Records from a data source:
=== Begin Enclosure ===

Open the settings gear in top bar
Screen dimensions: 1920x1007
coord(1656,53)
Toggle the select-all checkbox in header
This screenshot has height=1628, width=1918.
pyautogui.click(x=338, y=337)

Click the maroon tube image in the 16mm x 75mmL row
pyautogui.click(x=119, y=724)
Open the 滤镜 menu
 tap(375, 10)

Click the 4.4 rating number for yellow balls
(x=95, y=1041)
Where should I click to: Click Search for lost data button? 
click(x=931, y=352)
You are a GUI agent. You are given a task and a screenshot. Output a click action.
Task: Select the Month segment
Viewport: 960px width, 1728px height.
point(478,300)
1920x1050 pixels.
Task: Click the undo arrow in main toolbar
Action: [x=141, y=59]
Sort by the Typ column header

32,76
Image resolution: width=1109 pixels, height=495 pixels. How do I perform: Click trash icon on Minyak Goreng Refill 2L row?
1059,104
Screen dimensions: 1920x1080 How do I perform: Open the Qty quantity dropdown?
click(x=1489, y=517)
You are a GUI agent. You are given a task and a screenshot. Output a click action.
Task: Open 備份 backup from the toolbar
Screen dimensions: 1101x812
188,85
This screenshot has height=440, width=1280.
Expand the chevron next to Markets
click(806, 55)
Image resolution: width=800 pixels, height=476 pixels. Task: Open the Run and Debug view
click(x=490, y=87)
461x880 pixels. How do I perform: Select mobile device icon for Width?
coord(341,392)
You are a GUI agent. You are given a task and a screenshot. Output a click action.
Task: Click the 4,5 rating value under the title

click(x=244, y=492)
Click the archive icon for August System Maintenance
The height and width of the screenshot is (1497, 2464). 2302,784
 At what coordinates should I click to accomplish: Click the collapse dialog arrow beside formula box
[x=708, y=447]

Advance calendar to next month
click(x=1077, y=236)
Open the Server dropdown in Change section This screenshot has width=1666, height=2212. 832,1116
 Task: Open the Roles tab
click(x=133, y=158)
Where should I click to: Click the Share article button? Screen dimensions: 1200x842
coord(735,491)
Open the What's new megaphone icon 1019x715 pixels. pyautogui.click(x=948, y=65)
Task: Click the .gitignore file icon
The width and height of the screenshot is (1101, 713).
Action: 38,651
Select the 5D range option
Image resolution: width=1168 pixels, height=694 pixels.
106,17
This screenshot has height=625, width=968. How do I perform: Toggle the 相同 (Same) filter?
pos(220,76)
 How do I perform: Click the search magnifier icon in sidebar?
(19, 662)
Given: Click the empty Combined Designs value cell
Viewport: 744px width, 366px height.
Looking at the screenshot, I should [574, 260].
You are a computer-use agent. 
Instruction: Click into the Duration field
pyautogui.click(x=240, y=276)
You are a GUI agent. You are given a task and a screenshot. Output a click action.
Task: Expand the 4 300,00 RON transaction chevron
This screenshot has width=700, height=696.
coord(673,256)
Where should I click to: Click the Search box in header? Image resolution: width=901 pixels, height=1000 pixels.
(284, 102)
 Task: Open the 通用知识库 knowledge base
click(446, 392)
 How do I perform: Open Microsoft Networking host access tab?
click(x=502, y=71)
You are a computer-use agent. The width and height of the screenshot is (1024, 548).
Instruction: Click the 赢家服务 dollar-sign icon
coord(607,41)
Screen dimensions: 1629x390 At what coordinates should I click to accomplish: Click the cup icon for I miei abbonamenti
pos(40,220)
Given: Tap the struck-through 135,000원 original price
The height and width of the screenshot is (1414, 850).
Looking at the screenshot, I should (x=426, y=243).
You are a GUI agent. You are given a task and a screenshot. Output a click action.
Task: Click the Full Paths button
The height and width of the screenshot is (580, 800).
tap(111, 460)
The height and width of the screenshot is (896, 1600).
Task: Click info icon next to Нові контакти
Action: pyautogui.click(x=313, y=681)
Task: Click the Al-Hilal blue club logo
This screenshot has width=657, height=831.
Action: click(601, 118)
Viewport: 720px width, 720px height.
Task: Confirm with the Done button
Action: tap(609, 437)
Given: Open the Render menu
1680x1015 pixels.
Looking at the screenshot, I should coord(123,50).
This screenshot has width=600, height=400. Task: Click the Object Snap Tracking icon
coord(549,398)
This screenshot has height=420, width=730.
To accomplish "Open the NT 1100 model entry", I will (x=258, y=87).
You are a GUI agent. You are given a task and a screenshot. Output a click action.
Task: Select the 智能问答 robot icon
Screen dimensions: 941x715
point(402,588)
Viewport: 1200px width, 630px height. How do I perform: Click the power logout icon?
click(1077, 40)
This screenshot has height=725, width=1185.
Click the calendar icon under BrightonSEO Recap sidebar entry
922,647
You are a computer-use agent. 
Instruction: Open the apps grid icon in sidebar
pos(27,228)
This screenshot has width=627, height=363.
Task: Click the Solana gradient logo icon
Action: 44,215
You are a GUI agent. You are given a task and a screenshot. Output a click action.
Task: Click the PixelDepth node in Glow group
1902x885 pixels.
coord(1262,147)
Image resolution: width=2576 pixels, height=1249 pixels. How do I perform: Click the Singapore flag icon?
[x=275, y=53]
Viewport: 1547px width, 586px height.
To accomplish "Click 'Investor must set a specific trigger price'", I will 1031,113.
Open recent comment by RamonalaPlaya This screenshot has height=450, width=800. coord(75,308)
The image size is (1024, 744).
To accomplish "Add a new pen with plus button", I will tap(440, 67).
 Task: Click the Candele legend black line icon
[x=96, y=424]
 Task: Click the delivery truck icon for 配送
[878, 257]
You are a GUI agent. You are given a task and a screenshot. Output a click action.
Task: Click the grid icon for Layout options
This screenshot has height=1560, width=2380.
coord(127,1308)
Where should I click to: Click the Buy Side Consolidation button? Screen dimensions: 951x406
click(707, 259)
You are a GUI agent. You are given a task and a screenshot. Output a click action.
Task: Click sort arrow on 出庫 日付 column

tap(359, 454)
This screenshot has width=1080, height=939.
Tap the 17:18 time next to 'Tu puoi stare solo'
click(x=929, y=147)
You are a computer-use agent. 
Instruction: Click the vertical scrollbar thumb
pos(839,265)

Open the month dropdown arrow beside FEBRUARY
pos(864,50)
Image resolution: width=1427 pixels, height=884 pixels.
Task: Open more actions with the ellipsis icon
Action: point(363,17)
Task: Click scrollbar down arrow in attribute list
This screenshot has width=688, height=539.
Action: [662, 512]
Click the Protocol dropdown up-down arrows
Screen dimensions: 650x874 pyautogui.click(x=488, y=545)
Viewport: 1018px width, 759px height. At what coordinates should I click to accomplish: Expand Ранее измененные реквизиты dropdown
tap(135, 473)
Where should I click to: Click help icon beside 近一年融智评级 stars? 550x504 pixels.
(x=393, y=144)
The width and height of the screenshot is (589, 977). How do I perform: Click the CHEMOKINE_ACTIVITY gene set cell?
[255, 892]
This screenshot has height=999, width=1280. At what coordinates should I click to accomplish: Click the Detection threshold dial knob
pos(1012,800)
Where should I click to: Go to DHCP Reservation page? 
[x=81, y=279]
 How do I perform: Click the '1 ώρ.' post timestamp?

=== End Enclosure ===

Give only the number of lines in the entries above that contain the string "price".

2